Trel SDK#

Trel SDK is available as part of the CLI tool as well as most execution profiles.

`treldev`#

Contain code with functionalities frequently needed by Trel jobs.

Classes:

`ClockBasedSensor`(config, credentials, *args, ...)	Inherit from here to have `get_new_datasetspecs` call `get_new_datasetspecs_with_cron_and_precision`
`Sensor`(config, credentials, logger, debug)	Inherit from this class to simplify sensor creation.
`StreamToLogger`(logger, level)	Fake file-like stream object that redirects writes to a logger instance.
`ValidatableURI`()	Parent class for URIs that can be validated

Functions:

`get_args`([default_args])	Fetches arguments relevant to the in multiple scenarios.
`instance_ts_str_to_ts_precision`(ts_str)	Convert an instance_ts_str to `instance_ts` and `instance_ts_precision`.

class treldev.ClockBasedSensor(config, credentials, *args, **kwargs)#

Inherit from here to have get_new_datasetspecs call get_new_datasetspecs_with_cron_and_precision

Methods:

`__init__`(config, credentials, args, *kwargs)	Sets `instance_ts_precision`.
`get_new_datasetspecs`(datasets, **kwargs)	Calls get_new_datasetspecs_with_cron_and_precision

__init__(config, credentials, *args, **kwargs)#: Sets instance_ts_precision. Sets backfill_newest_first with default True.

get_new_datasetspecs(datasets, **kwargs)#: Calls get_new_datasetspecs_with_cron_and_precision

class treldev.Sensor(config, credentials, logger, debug)#

Inherit from this class to simplify sensor creation. You need to implement the following functions:

__init__ (Optional)
get_search_criteria (Optional)
get_new_datasetspecs
save_data_to_path

Methods:

`__init__`(config, credentials, logger, debug)	When inheriting, call super __init__ with the same parameters.
`get_dataset_classes`(load_info)	Get all the datasets class that can be loaded for this load_info
`get_new_datasetspecs`(datasets, **kwargs)	Given a list of relevant datasets, this returns the datasets specs that need to be added.
`get_new_datasetspecs_with_cron_and_precision`(...)	This function provides the get_new_datasetspecs you need if the data availability is determined only by the clock.
`get_search_criteria`()	Generates a search criteria from the sensor configuration for finding datasets that already exist in the catalog.
`init_and_run`([class_obj])	Initializes the sensor and runs it.
`save_data_to_path`(load_info, uri[, dataset])	Here, you load the data specified by `load_info` into `uri`.
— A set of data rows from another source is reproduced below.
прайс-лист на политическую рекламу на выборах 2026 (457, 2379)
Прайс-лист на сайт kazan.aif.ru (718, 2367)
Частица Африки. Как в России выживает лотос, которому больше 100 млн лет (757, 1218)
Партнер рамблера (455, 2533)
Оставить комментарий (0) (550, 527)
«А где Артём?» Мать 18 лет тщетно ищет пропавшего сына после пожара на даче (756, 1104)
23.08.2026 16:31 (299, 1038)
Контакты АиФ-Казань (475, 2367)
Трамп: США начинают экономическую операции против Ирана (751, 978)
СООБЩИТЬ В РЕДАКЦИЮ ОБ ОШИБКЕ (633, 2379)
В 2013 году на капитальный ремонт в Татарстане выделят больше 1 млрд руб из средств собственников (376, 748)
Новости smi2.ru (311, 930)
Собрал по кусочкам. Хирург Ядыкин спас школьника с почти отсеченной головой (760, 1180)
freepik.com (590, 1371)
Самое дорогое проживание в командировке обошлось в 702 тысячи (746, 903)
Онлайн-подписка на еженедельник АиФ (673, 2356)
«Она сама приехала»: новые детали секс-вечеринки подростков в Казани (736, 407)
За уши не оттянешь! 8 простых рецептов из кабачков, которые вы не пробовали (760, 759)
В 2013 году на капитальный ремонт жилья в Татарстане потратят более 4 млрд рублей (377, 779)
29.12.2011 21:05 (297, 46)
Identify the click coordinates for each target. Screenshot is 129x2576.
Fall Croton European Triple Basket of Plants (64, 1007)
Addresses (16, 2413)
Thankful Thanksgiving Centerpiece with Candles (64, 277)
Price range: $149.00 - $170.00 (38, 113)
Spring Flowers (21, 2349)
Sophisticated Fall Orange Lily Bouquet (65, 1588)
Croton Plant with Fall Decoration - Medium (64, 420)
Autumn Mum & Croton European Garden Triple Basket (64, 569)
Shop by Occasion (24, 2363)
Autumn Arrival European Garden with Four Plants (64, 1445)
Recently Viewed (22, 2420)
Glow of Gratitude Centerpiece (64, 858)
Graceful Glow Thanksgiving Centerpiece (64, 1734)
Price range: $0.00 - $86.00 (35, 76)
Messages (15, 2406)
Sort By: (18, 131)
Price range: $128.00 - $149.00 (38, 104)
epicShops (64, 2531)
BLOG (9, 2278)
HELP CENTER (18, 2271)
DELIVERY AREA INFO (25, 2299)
__init__(config, credentials, logger, debug)#

When inheriting, call super __init__ with the same parameters.

Set any sensor-specific configurations here. If not, you will have to use them as self.config['...'].

get_dataset_classes(load_info)#: Get all the datasets class that can be loaded for this load_info

get_new_datasetspecs(datasets, **kwargs)#

Given a list of relevant datasets, this returns the datasets specs that need to be added.

It should yield tuples of the form (load_info, dataset_spec).

Accept kwargs

Make sure you accept **kwargs in your implementation for forward compatibility.

The former is a string. The latter is a dict that can contain:

dataset_class (optional: default is from config)
instance_prefix
instance_ts
instance_ts_precision
label (optional: default is from config)
repository (optional: default is from config)
alt_uri (optional)

If alt_uri is provided, this sensor is only “marking” the data where it is, and the dataset inserted into the catalog will be visible immediately.

If it is not provided, then it means the sensor is doing the data loading, not just the sensing. Subsequently, save_data_to_path method will be called with load_info and the uri. It will load the data to the URI.

get_new_datasetspecs_with_cron_and_precision(datasets, **kwargs)#

This function provides the get_new_datasetspecs you need if the data availability is determined only by the clock. E.g.,

Read time data such as tweets from Twitter, or stock price information from Finnhub
Periodic pull of a transactional table such as sales.
Real-time drop of a dataset in some location. This is not supported yet. Use a sensor that will actually check for the data.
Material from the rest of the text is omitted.